Rett syndrome is the second most common cause of intellectual disability in females worldwide. The severity of many individuals' impairment limits the effectiveness of traditional assessment. However, clinician and parent reports of adaptive functioning may provide insight into these patients' abilities. This review aims to synthesize the current literature assessing adaptive functioning in Rett syndrome and evaluate existing measurement tools in this population. A search was conducted on PubMed using the search term "Rett syndrome." Studies that quantitatively assessed adaptive functioning outcomes in Rett syndrome with published and normed questionnaire measures were included. Twenty-three studies met inclusion criteria. Overall results indicate that the population of people withRett syndrome is highly impaired, both in overall adaptive functioning as well as in specific subdomains (e.g., mobility, activities of daily living).
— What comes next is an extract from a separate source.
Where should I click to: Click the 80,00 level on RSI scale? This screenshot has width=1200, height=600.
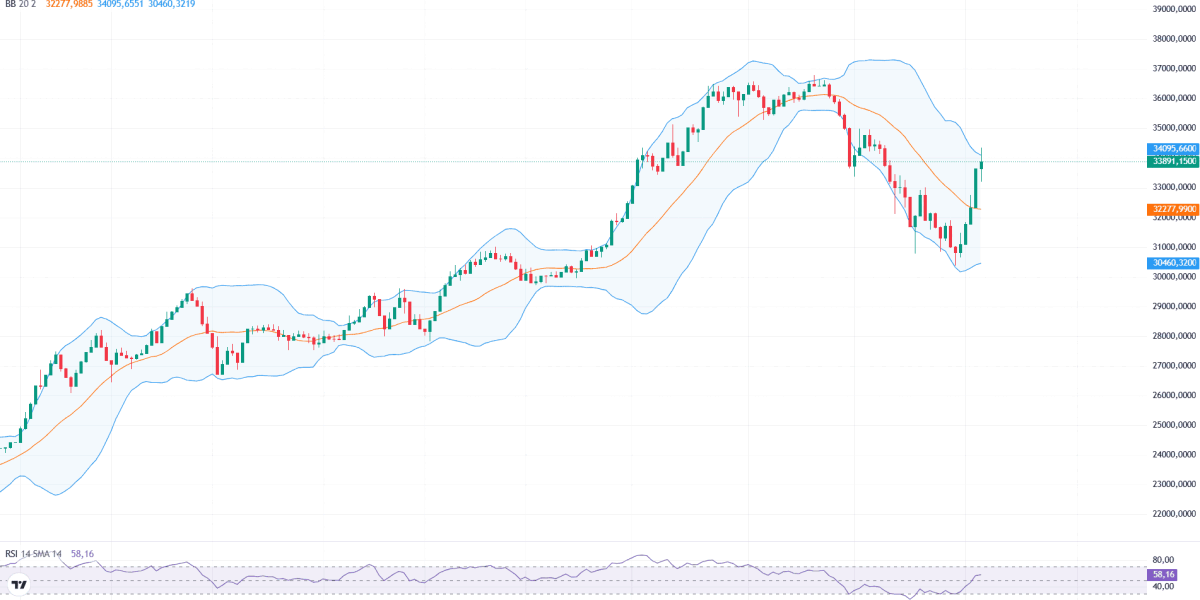(1162, 560)
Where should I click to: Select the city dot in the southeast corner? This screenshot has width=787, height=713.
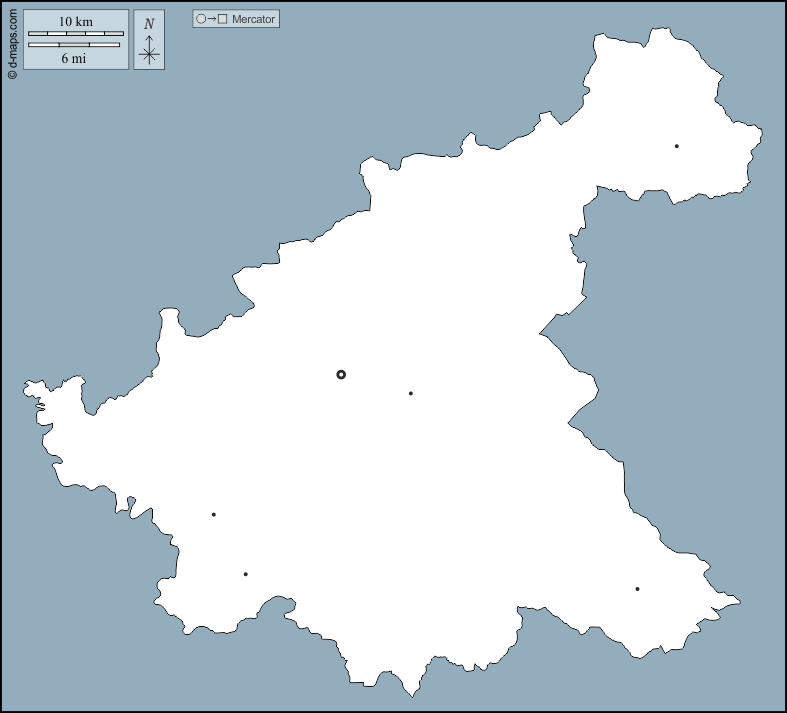pos(637,589)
Atypical Rett syndrome groups performed better on measures of adaptive functioning relative to patients with classic Rett syndrome. Our findings identified measurement weaknesses, as many of the studies found floor effects and therefore were unable to capture meaningful variability in outcomes. Individuals with Rett syndrome are highly reliant on caregivers due to disrupted adaptive functioning abilities. Optimizing measurement of adaptive skills in Rett syndrome will facilitate the quantification of meaningful change in skills and the identification of efficacious interventions aimed at improving outcomes and quality of life.